The price of bitcoin could rise by 50 per cent next year from where it is now, it hit $500 in November, when the mining reward is halved – it is designed to be halved roughly every four years, to keep a lid on inflation, according to Daniel Masters, co-founder of Jersey-based Global Advisors’ multimillion dollar bitcoin hedge fund. “If Opec came out tomorrow and said, ‘in six months’ time we’re going to halve oil production’, the oil price would instantaneously react. But the bitcoin market is still in its infancy, and I don’t think that factor is discounted into the price fully,” he told Reuters in December.

Stay with equities

“While the new year tends to be a popular time to make changes, we believe that current economic climate will remain unchanged during Q1 2016, which supports our view that portfolios should continue to focus more on equities and away from the overpriced bond market.”

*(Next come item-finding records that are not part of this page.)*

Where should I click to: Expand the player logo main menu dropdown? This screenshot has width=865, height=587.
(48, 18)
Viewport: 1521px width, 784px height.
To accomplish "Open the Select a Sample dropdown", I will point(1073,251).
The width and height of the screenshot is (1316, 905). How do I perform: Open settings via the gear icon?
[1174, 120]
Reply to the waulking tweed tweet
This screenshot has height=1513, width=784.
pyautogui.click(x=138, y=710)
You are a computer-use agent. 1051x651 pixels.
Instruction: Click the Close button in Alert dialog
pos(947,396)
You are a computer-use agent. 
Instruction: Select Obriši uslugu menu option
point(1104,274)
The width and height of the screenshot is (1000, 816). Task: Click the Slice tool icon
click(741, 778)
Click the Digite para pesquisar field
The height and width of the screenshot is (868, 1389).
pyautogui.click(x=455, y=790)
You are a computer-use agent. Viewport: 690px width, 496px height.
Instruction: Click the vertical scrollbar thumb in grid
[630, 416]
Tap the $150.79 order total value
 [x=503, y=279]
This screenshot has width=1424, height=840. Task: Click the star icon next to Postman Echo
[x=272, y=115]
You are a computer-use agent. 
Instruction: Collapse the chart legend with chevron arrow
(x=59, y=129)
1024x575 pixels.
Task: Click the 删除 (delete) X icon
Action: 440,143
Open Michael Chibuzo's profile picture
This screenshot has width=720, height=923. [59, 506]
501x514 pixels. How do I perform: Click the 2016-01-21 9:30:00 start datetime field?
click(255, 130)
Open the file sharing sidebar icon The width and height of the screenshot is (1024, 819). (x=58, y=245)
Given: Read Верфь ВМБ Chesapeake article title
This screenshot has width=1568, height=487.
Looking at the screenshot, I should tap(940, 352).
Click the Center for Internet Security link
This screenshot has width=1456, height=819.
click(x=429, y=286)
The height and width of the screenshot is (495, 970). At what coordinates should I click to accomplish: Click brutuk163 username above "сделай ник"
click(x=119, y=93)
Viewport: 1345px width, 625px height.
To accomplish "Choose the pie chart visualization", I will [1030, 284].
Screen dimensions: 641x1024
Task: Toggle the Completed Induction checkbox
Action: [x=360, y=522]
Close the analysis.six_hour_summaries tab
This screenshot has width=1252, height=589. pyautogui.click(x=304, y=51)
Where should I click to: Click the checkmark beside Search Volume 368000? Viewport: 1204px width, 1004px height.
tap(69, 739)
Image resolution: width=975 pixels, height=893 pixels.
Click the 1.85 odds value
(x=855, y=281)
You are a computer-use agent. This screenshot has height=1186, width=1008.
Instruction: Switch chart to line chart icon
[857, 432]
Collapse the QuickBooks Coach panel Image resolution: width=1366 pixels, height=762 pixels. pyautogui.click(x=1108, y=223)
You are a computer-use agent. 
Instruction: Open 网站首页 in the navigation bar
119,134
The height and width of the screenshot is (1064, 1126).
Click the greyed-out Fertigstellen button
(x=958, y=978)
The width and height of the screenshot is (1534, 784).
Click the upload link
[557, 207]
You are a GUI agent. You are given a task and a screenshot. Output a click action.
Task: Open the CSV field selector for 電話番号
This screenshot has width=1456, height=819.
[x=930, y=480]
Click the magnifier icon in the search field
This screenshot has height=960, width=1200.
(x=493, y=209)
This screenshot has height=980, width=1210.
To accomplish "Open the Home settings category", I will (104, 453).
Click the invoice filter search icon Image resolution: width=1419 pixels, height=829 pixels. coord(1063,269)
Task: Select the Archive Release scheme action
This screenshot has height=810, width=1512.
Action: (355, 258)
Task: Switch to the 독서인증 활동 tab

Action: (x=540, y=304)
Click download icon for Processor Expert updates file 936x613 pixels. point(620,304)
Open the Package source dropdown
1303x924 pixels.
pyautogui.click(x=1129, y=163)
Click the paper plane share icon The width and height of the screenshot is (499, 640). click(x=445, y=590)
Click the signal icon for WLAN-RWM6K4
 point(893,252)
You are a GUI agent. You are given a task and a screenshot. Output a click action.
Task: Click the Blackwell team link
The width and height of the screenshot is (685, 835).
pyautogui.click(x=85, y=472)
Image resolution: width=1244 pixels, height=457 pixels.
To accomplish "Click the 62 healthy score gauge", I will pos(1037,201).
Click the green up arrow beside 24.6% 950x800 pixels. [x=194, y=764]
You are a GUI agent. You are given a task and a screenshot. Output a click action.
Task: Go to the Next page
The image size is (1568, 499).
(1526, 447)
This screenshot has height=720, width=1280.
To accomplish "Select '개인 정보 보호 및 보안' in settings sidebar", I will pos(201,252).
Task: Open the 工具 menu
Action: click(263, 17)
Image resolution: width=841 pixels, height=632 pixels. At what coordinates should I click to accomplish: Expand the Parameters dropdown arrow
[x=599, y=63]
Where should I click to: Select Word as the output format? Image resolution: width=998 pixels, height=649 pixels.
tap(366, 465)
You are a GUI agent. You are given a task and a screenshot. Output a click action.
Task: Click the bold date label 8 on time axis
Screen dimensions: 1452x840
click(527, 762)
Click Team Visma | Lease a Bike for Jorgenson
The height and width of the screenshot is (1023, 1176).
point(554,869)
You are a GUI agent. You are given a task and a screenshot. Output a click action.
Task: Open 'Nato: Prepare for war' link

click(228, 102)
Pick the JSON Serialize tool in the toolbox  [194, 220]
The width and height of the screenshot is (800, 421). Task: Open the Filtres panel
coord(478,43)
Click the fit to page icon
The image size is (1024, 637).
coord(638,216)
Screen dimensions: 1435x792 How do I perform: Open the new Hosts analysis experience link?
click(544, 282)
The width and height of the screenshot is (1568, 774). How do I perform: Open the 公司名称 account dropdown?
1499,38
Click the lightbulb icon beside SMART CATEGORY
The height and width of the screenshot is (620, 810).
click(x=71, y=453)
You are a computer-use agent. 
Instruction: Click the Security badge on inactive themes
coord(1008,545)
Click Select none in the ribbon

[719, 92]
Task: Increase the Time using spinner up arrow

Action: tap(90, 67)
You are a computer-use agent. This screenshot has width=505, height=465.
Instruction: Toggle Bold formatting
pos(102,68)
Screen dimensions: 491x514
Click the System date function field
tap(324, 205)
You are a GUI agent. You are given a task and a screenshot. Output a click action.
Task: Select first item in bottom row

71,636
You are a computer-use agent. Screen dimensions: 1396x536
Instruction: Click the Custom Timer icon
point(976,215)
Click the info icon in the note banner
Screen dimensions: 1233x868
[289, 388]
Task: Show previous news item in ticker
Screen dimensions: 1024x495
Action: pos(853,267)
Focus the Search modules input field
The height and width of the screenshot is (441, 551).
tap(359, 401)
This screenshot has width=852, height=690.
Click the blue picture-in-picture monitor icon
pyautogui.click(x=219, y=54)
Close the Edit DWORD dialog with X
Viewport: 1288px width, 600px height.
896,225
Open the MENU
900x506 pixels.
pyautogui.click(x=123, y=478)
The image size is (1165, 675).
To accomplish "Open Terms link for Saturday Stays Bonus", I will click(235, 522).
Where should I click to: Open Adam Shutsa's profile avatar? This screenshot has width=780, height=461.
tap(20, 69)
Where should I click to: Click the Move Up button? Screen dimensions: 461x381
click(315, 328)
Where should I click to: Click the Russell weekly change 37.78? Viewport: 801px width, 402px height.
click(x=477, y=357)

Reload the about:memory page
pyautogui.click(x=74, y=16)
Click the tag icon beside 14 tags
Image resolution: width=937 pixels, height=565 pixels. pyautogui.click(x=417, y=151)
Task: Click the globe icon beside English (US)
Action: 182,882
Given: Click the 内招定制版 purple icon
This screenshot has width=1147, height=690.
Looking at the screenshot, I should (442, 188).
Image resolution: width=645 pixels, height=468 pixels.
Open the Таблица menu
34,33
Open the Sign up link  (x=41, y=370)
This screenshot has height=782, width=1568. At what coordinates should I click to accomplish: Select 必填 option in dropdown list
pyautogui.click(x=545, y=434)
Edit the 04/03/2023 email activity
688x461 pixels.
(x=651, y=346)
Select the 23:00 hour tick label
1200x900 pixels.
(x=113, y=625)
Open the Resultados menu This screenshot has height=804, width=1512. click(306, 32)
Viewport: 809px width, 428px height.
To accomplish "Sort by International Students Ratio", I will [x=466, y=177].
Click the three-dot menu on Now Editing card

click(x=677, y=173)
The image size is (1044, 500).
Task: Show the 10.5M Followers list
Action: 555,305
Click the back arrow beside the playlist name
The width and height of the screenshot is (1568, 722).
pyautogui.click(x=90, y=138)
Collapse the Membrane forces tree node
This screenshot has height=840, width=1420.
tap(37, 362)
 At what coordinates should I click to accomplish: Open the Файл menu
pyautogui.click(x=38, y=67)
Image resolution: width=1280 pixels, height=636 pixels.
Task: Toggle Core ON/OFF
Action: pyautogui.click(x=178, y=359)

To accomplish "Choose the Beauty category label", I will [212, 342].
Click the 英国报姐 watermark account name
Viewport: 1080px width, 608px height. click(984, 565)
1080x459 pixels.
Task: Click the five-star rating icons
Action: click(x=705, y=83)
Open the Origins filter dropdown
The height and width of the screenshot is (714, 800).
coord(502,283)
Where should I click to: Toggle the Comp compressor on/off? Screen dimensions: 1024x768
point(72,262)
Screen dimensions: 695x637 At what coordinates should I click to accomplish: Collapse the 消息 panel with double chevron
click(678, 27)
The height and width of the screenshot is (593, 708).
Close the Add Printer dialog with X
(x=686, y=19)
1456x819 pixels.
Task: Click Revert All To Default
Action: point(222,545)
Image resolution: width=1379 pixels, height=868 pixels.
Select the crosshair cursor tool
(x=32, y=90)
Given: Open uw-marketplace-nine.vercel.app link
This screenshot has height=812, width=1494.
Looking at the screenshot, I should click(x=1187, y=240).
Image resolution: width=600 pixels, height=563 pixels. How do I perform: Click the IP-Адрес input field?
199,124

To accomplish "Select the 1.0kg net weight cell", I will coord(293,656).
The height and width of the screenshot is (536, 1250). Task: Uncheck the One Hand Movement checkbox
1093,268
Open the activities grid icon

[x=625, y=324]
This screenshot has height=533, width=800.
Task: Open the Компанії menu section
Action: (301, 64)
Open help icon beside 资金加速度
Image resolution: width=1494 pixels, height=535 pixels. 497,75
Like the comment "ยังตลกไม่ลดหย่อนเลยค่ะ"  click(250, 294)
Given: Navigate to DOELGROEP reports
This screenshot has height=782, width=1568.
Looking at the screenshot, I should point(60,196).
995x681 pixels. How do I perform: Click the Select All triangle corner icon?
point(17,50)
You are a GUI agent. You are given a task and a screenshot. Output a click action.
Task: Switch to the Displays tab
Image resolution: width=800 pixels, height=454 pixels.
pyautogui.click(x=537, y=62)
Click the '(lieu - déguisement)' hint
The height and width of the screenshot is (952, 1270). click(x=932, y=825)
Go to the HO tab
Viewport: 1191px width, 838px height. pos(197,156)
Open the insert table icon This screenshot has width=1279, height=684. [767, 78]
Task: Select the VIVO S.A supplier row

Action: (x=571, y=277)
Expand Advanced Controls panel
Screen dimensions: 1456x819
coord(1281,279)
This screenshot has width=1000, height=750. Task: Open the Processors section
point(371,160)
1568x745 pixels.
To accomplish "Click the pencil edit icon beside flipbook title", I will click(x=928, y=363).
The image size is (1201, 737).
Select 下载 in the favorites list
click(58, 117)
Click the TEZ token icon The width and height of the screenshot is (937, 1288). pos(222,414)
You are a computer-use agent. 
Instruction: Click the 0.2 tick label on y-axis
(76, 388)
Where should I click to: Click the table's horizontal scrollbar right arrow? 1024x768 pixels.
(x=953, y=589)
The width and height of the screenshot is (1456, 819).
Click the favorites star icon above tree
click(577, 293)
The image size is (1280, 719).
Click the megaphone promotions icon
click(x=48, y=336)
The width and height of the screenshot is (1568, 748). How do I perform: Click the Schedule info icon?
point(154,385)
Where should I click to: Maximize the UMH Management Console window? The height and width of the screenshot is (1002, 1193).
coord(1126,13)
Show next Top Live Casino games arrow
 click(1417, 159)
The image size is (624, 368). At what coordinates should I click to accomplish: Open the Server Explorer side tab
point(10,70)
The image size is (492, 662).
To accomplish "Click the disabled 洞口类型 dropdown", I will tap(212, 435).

Commenting on its Q1 2016 Compass report, Vic Malik, the head of Global Investments and Solutions for Mena at Barclays Wealth and Investment Management

US dollar volatility

“There are reasons for optimism and also caution as we look to the year ahead. Volatility on the dollar will increase for the first half of the year, as nearly all Fed meetings will be seen as ‘live’ for the possibility of a rate increase. Dealing with such interest rate policy uncertainty on the dollar is something the market has not had to consider for seven years.

“Investors will have to learn new skills to deal with this. It will be a good year for the dollar, but it won’t be a runaway year as the Fed will struggle to deliver the four interest rate increases the Federal Open Market Committee had in their projections.”

Simon Smith, the chief economist at FXPro

Wishful thinking

“After North Korean hackers obliterate the internet, the world’s newspapers enjoy profits on a scale not seen since Gutenberg was in little leather diapers. Raises, however, are not forthcoming.”